What Do You Need for Kitchen Backsplash? A Definitive Guide to Planning and Installing Your Perfect Backsplash

Choosing and installing a new kitchen backsplash can completely transform the look and feel of your cooking space. With so many backsplash design options to consider – from materials and colors to patterns and installation methods – planning your new backsplash may feel overwhelming. This definitive guide covers everything you need to confidently tackle a kitchen backsplash project.

Selecting Your Backsplash Materials

There are a wide variety of kitchen backsplash materials to choose from, each with their own aesthetic appeal, durability, maintenance needs, and cost. Consider which backsplash materials best align with your design goals, lifestyle, and budget.

Ceramic Tile

Ceramic tile is one of the most commonly used backsplash materials due to its durability, easy maintenance, affordability, and variety of colors, shapes, and textures. Glazed ceramic tiles have a shiny, smooth finish that resists moisture and stains. Unglazed tiles have a matte texture that can hide imperfections well. Ceramic tile comes in different grades – budget, mid-range, or high-end. Higher quality tiles are less prone to cracking or water damage.

Pros: Durable, moisture-resistant, affordable, easy installation, wide range of styles

Cons: Grout lines can get dirty, tiles can crack or chip

Glass Tile

Glass tile backsplashes have a luminous, sleek contemporary look. The tiles are made from recycled glass and have high shine and deep, translucent colors. Small mosaic tiles are most common. Glass tile is more expensive than ceramic or stone but provides big visual impact.

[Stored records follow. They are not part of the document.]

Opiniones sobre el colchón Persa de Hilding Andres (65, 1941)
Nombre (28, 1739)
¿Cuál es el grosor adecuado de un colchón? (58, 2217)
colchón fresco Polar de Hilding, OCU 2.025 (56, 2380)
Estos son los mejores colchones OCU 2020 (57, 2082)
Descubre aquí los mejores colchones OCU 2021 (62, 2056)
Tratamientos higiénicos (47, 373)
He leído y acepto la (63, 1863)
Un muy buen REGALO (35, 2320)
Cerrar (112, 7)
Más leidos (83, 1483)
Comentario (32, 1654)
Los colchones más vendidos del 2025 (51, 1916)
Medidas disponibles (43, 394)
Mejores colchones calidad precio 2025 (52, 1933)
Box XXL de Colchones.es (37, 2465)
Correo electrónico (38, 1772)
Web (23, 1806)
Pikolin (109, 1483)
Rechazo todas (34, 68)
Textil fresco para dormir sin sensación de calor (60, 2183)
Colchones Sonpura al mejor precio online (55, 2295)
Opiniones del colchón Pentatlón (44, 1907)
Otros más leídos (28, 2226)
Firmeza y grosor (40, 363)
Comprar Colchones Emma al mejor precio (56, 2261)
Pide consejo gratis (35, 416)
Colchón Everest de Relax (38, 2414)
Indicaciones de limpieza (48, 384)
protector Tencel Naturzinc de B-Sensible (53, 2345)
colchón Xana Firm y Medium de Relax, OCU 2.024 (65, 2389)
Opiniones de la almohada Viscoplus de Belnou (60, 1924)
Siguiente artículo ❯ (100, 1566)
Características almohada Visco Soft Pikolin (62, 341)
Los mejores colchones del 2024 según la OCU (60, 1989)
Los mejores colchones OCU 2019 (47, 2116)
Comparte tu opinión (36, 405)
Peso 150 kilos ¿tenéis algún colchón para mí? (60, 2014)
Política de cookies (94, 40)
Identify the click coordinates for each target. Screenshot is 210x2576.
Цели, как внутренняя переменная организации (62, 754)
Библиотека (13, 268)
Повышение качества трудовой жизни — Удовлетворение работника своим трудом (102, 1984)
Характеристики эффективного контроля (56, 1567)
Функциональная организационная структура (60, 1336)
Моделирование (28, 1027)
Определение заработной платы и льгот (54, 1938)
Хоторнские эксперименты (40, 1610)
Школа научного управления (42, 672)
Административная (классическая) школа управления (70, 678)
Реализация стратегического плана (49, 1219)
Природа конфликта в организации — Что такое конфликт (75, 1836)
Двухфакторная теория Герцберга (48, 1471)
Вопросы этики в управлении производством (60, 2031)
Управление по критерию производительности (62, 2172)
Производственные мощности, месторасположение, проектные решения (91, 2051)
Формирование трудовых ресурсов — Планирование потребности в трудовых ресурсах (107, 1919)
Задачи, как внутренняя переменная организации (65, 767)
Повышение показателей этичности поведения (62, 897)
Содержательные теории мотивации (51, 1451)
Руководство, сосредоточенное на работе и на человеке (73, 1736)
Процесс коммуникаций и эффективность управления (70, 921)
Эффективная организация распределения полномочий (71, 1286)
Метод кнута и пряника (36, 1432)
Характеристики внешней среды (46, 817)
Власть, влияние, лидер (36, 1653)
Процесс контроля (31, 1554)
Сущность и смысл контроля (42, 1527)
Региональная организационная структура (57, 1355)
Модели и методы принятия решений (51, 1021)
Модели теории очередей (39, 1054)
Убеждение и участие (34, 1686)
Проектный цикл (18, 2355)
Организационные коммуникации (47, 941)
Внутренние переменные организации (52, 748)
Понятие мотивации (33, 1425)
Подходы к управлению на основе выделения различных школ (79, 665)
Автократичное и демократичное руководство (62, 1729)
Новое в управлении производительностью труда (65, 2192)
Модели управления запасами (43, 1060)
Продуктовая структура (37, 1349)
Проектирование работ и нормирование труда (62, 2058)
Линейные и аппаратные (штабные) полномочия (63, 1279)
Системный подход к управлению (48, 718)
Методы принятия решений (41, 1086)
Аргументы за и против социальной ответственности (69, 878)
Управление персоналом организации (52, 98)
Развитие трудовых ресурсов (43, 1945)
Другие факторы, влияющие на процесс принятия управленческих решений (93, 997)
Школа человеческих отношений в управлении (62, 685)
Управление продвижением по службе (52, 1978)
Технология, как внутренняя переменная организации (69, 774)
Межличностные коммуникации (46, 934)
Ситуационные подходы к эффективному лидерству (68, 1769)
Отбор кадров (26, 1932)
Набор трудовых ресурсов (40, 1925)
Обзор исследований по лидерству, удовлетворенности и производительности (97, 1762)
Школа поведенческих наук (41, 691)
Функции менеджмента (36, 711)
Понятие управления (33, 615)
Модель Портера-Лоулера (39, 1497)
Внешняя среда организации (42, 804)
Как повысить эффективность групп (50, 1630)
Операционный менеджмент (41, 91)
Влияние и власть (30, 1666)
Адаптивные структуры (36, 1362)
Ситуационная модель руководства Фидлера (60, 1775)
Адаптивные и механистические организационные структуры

Pros: Beautiful shine and colors, sleek modern look, environmentally friendly material

Cons: Expensive, tiles can crack or chip, challenging installation

Natural Stone Tile

Backsplashes made of natural stone like marble, travertine, granite, or slate have an elegant, timeless beauty. Natural stone tiles come in a diverse range of colors, veins, finishes, and cuts. Stone is more porous than ceramic or glass tile and requires sealing to prevent staining.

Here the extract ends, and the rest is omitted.